Nadal advances in Montreal return

Rafael Nadal won his first match since May when his opponent David Ferrer retired with a left knee injury in the first set on Wednesday night at the US$3 million Rogers Cup.

Rafael Nadal beat David Ferrer at the Rogers Cup on Wednesday when Ferrer pulled out during the first set with a knee injury.

Rafael Nadal beat David Ferrer at the Rogers Cup on Wednesday when Ferrer pulled out during the first set with a knee injury.

MONTREAL — Rafael Nadal won his first match since May when his opponent David Ferrer retired with a left knee injury in the first set on Wednesday night at the US$3 million Rogers Cup.

Nadal led 4-3 in the set when Ferrer informed the chair umpire he could not continue. Afterwards Ferrer said the injury wasn’t serious and that he would likely be back on court next week for a tournament in Mason, Ohio.

It was an ironic twist since it was Nadal who was returning for his first match since the French Open due to tendinitis in both knees.

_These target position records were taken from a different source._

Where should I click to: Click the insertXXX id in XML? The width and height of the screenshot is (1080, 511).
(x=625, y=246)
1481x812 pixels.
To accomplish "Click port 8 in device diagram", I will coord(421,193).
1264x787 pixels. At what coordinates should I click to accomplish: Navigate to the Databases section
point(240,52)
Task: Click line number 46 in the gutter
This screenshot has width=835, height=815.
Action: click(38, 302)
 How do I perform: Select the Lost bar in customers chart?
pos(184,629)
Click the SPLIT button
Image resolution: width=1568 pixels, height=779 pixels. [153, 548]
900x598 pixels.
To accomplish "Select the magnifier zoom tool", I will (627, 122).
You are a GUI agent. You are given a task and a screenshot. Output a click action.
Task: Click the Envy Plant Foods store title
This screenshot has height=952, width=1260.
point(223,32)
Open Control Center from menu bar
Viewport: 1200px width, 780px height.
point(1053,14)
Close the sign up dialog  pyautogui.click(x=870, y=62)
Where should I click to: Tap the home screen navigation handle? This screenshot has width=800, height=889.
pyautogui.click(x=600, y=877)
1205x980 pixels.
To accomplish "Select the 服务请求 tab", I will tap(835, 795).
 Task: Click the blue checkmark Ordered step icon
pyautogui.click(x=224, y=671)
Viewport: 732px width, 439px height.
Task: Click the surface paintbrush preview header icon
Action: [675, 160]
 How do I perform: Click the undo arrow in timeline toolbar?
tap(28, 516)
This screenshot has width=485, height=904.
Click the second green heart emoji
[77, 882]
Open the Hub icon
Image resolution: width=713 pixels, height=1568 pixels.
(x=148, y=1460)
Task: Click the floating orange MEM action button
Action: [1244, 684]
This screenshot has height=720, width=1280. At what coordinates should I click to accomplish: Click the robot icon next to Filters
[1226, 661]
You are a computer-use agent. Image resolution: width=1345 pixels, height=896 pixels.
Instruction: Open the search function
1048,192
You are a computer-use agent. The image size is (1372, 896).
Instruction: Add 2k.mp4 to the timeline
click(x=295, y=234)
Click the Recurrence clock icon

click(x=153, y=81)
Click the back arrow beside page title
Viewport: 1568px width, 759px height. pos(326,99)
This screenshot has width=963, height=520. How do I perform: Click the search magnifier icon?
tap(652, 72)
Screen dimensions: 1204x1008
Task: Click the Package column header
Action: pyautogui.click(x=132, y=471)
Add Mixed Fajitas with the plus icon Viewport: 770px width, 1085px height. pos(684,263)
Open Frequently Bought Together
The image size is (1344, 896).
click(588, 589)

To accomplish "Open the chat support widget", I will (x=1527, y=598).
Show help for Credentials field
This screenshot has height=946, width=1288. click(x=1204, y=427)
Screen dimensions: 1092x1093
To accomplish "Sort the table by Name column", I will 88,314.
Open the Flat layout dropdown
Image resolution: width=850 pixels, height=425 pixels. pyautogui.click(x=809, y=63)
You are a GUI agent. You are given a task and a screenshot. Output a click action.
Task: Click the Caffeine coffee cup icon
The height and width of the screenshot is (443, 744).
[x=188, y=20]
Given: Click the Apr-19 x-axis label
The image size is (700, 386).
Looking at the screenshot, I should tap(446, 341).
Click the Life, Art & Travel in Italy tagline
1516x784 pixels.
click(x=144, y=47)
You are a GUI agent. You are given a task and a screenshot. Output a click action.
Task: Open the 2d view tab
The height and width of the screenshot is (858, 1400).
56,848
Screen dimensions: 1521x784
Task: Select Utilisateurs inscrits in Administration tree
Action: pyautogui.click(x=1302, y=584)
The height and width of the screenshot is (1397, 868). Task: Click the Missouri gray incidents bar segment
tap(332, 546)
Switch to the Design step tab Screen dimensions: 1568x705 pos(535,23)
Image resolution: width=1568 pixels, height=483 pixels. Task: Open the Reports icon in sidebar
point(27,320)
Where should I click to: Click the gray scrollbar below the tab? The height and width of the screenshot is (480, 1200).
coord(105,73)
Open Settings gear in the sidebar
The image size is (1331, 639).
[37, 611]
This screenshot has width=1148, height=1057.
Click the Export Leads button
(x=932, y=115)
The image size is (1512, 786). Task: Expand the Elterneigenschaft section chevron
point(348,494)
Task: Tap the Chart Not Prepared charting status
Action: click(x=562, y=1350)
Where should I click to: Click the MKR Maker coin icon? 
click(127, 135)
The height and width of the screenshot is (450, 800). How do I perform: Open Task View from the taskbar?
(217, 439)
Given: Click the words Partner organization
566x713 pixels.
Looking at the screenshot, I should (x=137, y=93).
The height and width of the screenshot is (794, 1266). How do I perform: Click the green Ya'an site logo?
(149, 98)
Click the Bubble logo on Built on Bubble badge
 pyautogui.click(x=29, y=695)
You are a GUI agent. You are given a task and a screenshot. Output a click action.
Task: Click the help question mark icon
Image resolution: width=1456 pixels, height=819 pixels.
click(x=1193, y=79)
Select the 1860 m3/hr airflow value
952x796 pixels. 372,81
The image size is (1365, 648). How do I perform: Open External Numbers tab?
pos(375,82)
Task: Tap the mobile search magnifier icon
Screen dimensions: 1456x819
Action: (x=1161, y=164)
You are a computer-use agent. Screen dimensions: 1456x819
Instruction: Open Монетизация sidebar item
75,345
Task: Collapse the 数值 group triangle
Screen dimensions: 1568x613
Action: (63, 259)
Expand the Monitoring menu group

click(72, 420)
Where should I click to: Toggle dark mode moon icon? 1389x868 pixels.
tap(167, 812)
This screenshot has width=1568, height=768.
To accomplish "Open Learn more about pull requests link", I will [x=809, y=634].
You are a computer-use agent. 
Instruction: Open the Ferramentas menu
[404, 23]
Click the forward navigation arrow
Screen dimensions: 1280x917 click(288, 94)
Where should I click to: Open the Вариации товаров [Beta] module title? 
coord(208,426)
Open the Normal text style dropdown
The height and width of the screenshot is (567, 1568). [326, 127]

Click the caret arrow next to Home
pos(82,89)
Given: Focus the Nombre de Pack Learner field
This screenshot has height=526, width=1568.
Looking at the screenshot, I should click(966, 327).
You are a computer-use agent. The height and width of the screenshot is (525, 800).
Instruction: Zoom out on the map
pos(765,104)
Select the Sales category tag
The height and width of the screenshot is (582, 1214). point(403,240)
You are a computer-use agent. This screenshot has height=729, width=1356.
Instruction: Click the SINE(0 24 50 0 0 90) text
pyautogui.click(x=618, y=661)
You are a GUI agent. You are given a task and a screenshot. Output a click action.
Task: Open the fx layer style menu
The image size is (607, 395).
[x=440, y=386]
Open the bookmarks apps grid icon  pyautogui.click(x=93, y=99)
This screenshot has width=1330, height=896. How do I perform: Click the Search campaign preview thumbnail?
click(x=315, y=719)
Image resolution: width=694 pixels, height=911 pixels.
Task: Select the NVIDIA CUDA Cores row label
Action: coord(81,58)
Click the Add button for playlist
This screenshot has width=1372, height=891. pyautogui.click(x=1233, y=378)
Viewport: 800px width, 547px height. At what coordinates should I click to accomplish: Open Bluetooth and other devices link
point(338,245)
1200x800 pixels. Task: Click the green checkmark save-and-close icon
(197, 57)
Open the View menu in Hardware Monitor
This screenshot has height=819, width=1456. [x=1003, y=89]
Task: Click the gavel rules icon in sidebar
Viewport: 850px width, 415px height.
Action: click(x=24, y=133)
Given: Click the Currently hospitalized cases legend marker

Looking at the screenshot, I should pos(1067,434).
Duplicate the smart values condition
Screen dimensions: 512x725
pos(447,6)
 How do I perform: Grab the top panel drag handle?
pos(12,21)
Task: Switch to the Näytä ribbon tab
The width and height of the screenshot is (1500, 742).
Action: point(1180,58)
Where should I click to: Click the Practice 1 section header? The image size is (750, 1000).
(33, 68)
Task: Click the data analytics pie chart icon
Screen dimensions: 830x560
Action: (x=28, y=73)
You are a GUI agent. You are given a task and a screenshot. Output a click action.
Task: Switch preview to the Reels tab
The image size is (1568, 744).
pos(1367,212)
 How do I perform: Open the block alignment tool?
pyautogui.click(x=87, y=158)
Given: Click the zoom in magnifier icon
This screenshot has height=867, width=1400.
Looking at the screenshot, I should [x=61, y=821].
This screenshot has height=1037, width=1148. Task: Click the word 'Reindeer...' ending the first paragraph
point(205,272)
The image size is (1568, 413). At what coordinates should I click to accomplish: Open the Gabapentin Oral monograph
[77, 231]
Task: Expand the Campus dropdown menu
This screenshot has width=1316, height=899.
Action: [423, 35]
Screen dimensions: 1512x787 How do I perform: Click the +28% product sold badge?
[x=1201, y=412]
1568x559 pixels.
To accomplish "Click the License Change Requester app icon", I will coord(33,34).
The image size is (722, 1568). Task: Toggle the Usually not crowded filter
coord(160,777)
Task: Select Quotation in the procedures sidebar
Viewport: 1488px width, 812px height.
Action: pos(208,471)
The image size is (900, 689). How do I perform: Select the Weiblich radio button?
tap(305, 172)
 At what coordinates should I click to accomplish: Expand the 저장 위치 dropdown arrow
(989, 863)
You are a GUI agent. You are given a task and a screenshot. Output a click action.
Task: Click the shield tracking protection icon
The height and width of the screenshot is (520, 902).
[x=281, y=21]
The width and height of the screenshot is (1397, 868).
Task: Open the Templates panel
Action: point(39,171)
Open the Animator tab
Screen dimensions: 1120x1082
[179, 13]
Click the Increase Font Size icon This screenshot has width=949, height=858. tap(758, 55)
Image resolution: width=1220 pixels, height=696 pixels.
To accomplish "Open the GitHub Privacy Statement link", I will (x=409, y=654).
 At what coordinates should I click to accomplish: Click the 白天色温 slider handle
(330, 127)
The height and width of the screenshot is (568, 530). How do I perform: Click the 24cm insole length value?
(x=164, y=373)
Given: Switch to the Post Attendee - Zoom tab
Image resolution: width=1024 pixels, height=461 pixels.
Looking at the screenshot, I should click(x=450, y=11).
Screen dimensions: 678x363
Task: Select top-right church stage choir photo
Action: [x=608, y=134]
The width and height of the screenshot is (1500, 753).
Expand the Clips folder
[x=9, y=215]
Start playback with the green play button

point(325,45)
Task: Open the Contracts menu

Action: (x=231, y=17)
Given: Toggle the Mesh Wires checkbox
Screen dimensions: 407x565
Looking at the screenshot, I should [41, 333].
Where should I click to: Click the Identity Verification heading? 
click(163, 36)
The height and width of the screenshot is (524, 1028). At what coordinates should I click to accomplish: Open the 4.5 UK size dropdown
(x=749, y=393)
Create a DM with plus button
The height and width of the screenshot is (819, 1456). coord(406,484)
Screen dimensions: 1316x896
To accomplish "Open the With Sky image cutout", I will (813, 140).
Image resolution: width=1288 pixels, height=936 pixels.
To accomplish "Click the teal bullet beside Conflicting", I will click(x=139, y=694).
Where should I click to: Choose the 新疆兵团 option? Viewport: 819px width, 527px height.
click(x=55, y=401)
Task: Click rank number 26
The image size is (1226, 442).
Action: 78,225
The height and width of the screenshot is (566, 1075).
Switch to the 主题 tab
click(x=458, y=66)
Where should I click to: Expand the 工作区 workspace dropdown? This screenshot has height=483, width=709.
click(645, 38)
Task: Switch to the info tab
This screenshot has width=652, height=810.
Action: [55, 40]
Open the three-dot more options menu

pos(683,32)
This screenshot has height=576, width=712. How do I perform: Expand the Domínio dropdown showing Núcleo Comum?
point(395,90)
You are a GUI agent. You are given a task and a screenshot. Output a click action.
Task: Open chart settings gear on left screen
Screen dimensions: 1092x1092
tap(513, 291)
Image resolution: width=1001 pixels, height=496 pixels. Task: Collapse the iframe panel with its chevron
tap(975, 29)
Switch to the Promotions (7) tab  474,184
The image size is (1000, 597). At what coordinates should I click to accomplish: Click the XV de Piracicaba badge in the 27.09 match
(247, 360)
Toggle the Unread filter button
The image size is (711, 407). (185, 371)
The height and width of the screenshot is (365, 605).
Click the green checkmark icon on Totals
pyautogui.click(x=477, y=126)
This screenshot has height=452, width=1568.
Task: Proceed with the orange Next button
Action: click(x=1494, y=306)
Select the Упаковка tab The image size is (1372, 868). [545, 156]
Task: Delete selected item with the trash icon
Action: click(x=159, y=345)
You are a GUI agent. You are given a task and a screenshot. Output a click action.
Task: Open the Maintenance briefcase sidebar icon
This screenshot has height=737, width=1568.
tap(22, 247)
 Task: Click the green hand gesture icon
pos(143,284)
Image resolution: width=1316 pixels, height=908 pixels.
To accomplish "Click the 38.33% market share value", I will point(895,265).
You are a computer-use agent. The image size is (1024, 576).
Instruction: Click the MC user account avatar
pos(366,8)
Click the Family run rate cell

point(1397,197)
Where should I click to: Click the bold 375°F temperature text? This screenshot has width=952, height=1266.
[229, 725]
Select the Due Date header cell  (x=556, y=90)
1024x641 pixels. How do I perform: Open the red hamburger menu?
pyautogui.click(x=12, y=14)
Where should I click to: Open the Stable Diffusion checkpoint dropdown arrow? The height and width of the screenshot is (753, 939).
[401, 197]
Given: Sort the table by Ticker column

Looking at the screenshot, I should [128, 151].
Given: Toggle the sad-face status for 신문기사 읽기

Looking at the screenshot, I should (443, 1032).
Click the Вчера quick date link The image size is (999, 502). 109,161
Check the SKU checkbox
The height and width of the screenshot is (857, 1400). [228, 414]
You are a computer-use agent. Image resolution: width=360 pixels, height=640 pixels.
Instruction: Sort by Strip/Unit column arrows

Nadal, who looked strong on the court as Ferrer made him run, will face German Philipp Petzschner in the third round on Thursday.

Wimbledon may have been one of the biggest losses of his career, and yet it seemed to bring a new appreciation for the skill and tenacity of Andy Roddick.

The top American tennis player said Wednesday he was “humbled” by the reaction of fans both at the All England Club and back home in North America to his five-set loss to Roger Federer in July, in which the Swiss ace won a record 15th career grand slam title.

“I don’t know if I’ve ever had this level of support in my career thus far,” said the fifth-seeded Roddick after he dispatched Igor Andreev of Russia 6-1, 7-6 (3) in the second round of the US$3-million Rogers Cup.

“It definitely helped a lot as far the recovery process and getting excited about getting back out here again. Especially seeing the excitement it caused for tennis in the United States. It was THE story for a couple of days or a week, which is rare. There’s been a lot of good things that have come of it.”

The centre court crowd at Uniprix Stadium was certainly on the side of the 26-year-old American as he evened his match record against Andreev to 2-2 and advanced to a third round meeting with 10th-seeded Fernando Verdasco of Spain.

But it wasn’t quite like that moment at Wimbledon when both players were cheered for a classic final match.

“To be honest, afterwards I was sitting there and there was a million things going through your head, especially with the significance of what happened, of what Roger had just accomplished. For them to acknowledge my effort was kind of nice. I certainly appreciated it.”

And now the former world No. 1 feels a new appreciation from fans.

“During my career I’ve been portrayed as every type of person — good, bad, ugly, rude, nice — and this is the first time it’s been presented in the light of a hard-working, everyday Joe type of tennis player trying to make good,” he said. “All the while the meat and potatoes of who I am have probably stayed the same.

“Maybe people have realized that it’s not easy and it does take work.”

With the Wimbledon loss and a three-set defeat in the final in his return to the court last week in Washington, Roddick will be vying to reach a final in a third straight tournament at the Rogers Cup.

Verdasco, the second-ranked left-handed player on the ATP Tour behind Rafael Nadal, advanced to the round of 16 with a 6-1, 6-1 win over Leonardo Mayer of Argentina.

Another former world No. 1, Juan Carlos Ferrero, continued his strong run at the Rogers Cup with a 6-3, 7-6 (6) upset of 13th-seeded Gael Monfils of France.

In doubles, Frank Dancevic of Niagara Falls, Ont., and Pierre-Ludovic Duclos of Ste-Foy, Que., defeated Nikolay Davydenko and Igor Kunitsyn of Russia 7-5, 5-7 (14-12) in a first-round match.

The Canadians’ next opponent will be the eighth-seeded pair of Lukasz Kubot of Poland and Oliver Marach of Austria.